Cracking the code on email addresses

By Elhanan Mishraky, Data Scientist, Intuit

In this post, you will learn how to easily get more information from an email address, using Intuit’s open-source package Email Decomposer.

Assume you received an email from johndoe2003@johndoepizza.com, and you don’t have any details about the sender. What can you tell about him?

I assume you will say: ‘This is easy, his name is John Doe, born in 2003, and he owns a pizza shop’.

Interpreting an email address seems to be an easy task for humans. However, it might be tricky to do so programmatically.

Email Structure

Email addresses seem to have a well-defined structure. An email address is made up of a prefix, the symbol @, and a domain.

However, when it comes to the email prefix, there are no rules on if and how names should be encoded in it. This makes it harder to understand if the prefix contains a name, and if so, how to extract the name from the prefix.

Email Prefix Common Patterns

Even though there are no enforced rules for name format in email prefixes, there are common patterns that are frequently used. For example, if the first name is John and the last name is Doe, we can expect the following patterns:

  1. {first name}.{last name} → john.doe
  2. {first name}_{last name} → john_doe
  3. {first name}{last name} → johndoe
  4. {first name} → john
  5. {last name} → doe
  6. {first letter of the first name}{last name} → jdoe
  7. {first letter of the last name}{first name} → djohn

In addition, patterns 1, 2, and 3 can also come in reversed first/last name order.

With these patterns at hand, it is easier to extract names from email addresses. However, there is another challenge: how do you know if the prefix includes a name? What if the email prefix is great_coffee@domain?

US Census Data Sets

Luckily, the US Census Bureau published commonly used first/last names.

We used the following data sets:

  1. First names are taken from the publicly available Census 1990 Names Files. We use the male/female first names. There are 1219 male names and 4275 female names in these files.
  2. Last names are taken from publicly available Frequently Occurring Surnames from the 2010 Census. The list includes 162,254 last names.

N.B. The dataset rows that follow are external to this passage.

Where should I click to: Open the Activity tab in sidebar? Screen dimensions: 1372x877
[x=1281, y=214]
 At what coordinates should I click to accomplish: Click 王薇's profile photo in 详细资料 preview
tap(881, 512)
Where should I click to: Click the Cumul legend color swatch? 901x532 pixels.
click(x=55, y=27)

Now that we have email prefix common name patterns and common names from US Census Bureau, it seems that we are all set for extracting names from email addresses. But wait, there’s another small issue, using the patterns and the names data sets can result in funny situations. What is the name of billing@domain? Is it Bill Ing? Not really…

Bill Ing or Billing?

To handle the case of billing@domain, we need to first understand that billing is a word and shouldn’t be matched against our name patterns. This is an easy task for NLTK (Natural Language Toolkit).

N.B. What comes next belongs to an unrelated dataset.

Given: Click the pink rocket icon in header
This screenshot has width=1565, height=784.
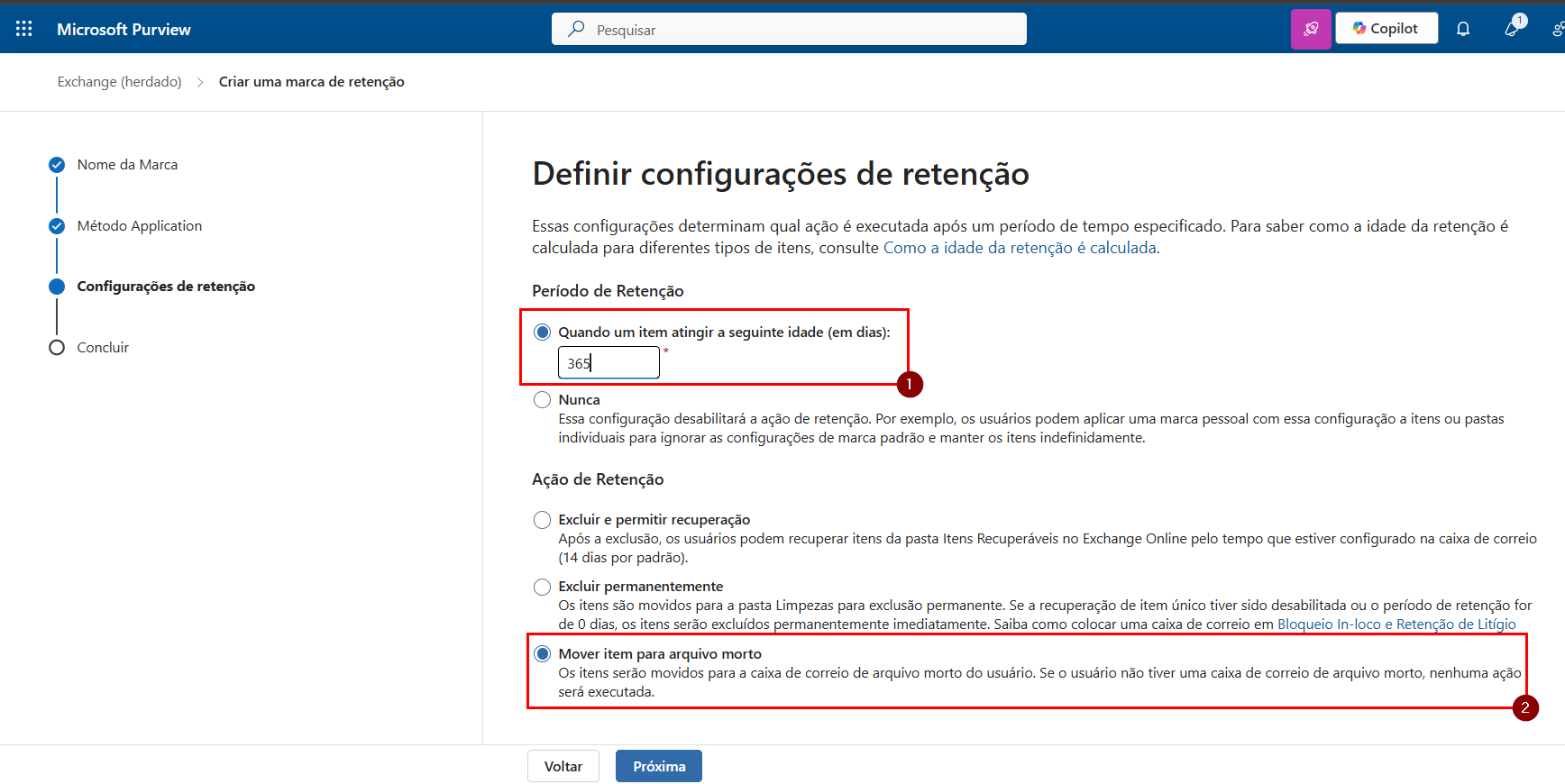Looking at the screenshot, I should 1311,29.
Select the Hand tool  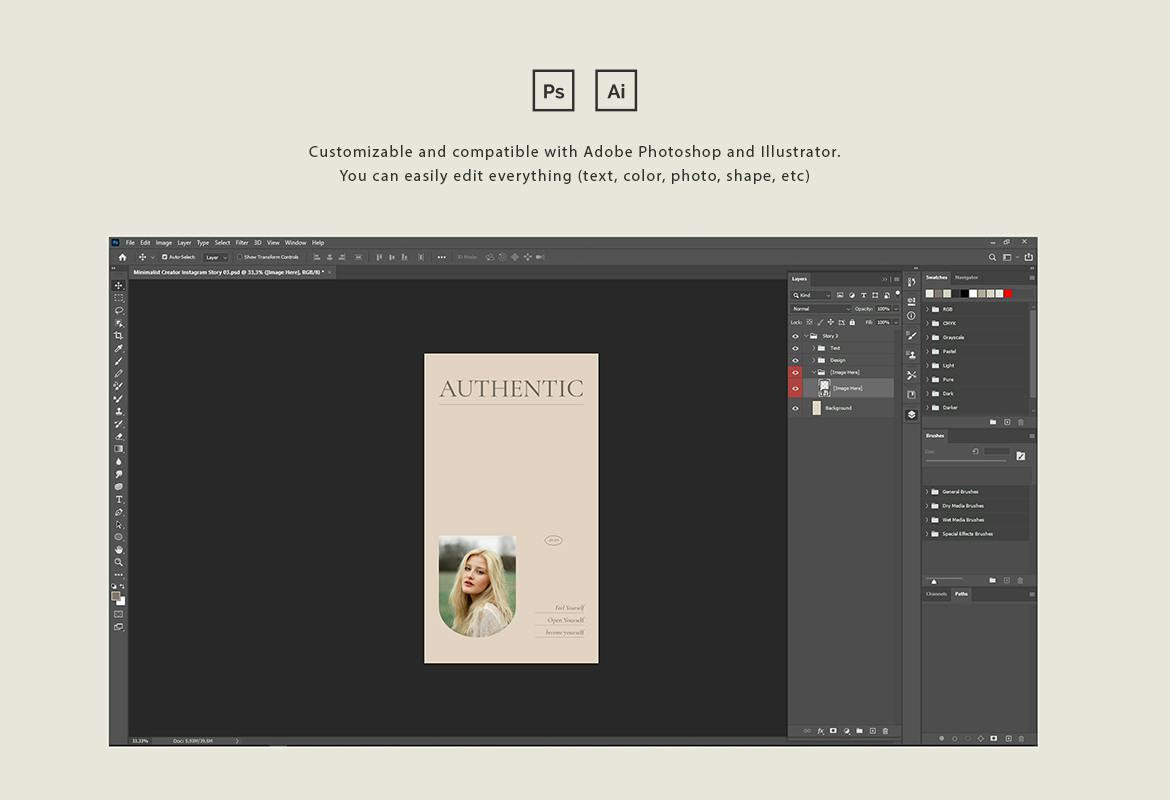[119, 549]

With NLTK, we can use 2 simple steps to decide if the prefix is a word:

  1. Lemmatize the email prefix. Lemmatization will tell us that the “billing” lemma is simply billing.
  2. Check if the lemma is a dictionary word. In our case, billing is indeed a word.

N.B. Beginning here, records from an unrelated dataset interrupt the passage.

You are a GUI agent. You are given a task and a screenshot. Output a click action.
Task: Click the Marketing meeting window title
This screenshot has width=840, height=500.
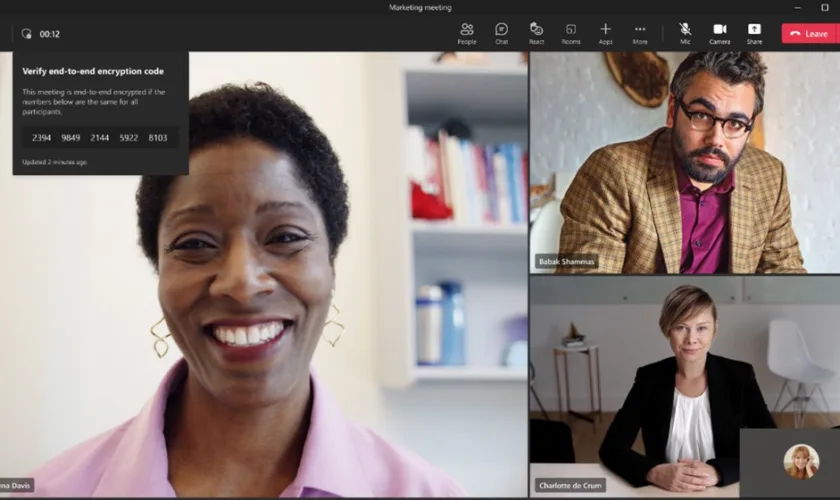(420, 8)
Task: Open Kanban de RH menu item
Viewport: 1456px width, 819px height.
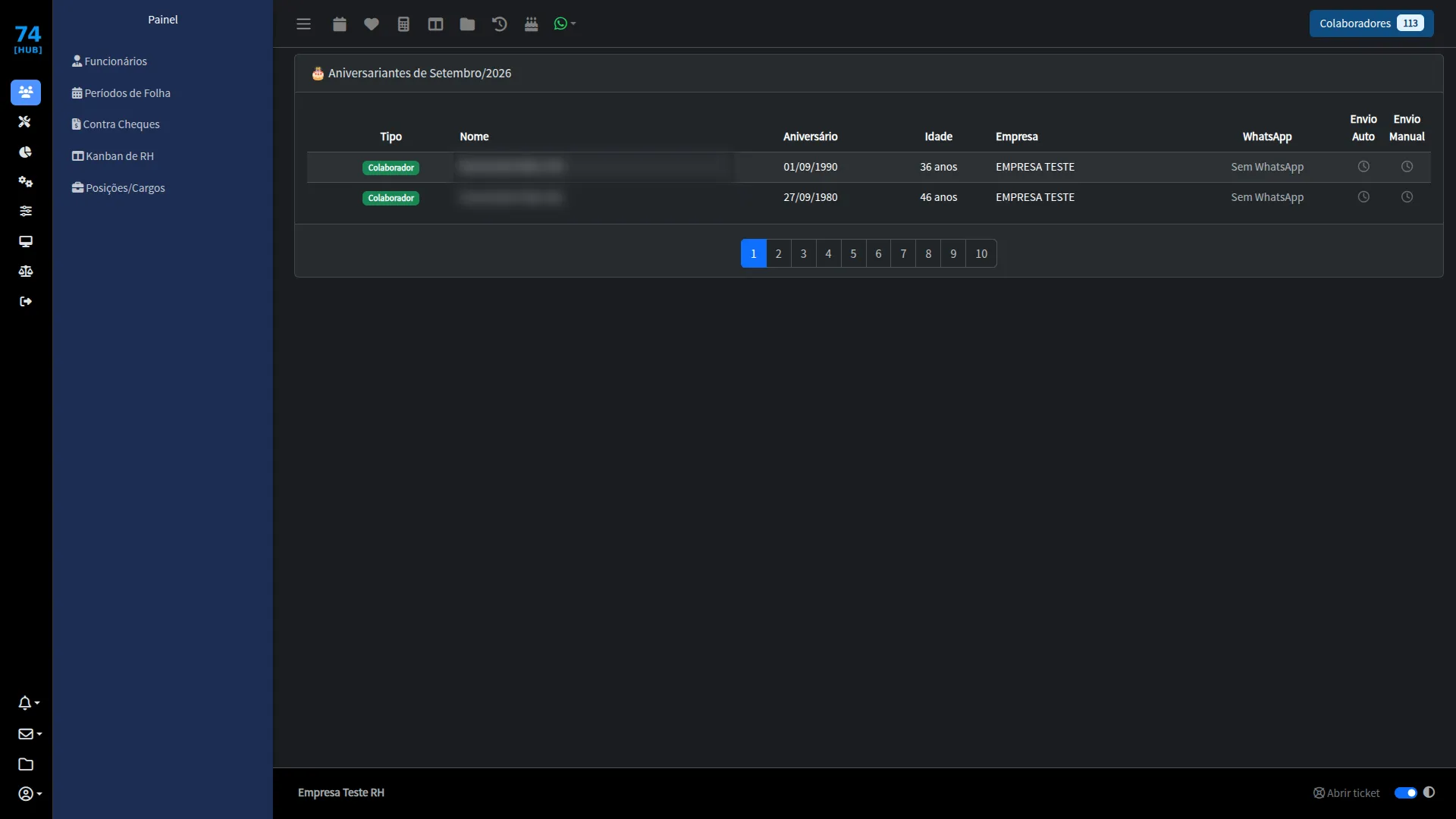Action: (113, 156)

This way, we’ll just keep “billing” as is and avoid splitting it to Bill Ing.

Intuit’s Email Decomposer Open Source Package

We open-sourced the process described above to allow you to easily extract names from email addresses, using Python programming language. We call it the Email Decomposer.

Get started in just 3 steps:

  1. Install:

pip install email_decomposer

  1. Import:

from email_decomposer.EmailDecomposer import EmailDecomposer

  1. Decompose an email:

EmailDecomposer().decompose(data=’johndue@intuit.com’, get_host=True)

What you will get is:

{‘first_name’: ‘John’, ‘last_name’: ‘Due’, ‘host’: ‘intuit.com’}

Happy Email Decomposing!

--

--